Twitter: @perezlopresti

 

Soy del país de los locos. Los venezolanos tenemos nuestras particularidades, las cuales se hacen más notorias conforme somos una diáspora abultada, cuya presencia genera potenciales cambios en cualquier sitio donde lleguemos. Procedentes de una de las naciones más ricas del mundo, somos una suerte de millonarios un tanto excéntricos caídos en desgracia. Al ser una migración mayoritariamente forzada, hay un malestar que recorre a muchos de mis compatriotas, lo cual es de esperar.


Es muy raro verse obligado a abandonar su propia nación, con pocas posibilidades de plantearse la idea de regresar. Es un adiós permanente con la sociedad que una vez tuvimos y los valores y costumbres que llevamos en nuestro proceder de cada día. En lo particular, cada día que pasa, me deslumbran los prohombres que hemos creado y las extraordinarias manifestaciones de riqueza cultural que tenemos encima. De venezolanos ilustres está lleno el planeta.

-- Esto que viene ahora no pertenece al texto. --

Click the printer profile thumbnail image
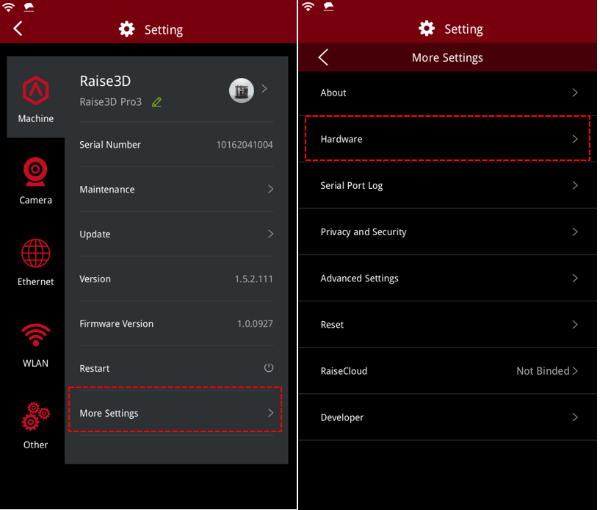Image resolution: width=600 pixels, height=510 pixels. point(241,91)
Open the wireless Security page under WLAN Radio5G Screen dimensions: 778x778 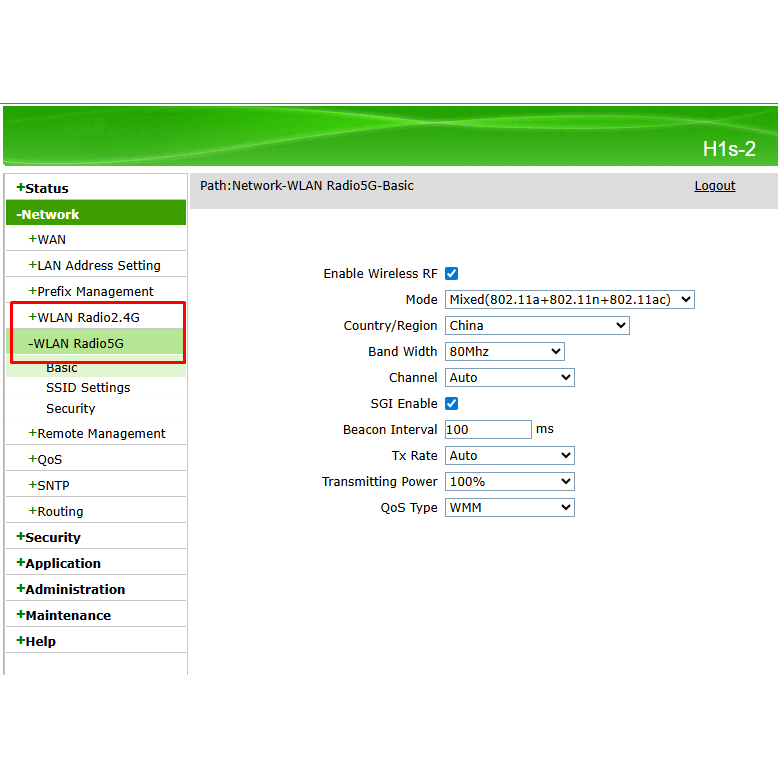click(x=70, y=408)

De xenofobia y otros entuertos


La idea de progreso es la antítesis del parasitismo. Cuando en las sociedades prevalece la dádiva, el sujeto se debilita y es presa fácil de vendedores de espejitos. Hijo de migrantes y casado con una hija de migrantes, tal vez mi destino natural es migrar. Mi vida y los viajes han ido de la mano y si me tuviera que definir, diría que soy trashumante. De niño me llamaban “el musiuito” y la expresión “musiú, muerto de hambre” me acompañó durante la infancia. Bajarse de un barco proveniente de una Italia en ruinas, después de la Segunda Guerra Mundial, con la ropa que se llevaba encima como patrimonio, generó fuertes personalidades en mis antecesores.


No se estaba haciendo turismo sino generando un futuro para la familia, lo cual siempre implica una gran voluntad. La premisa fundamental de que cada cosa se gana con esfuerzo y no esperar que nadie me regale nada son los pilares de las cosas que aprendí de mis ancestros.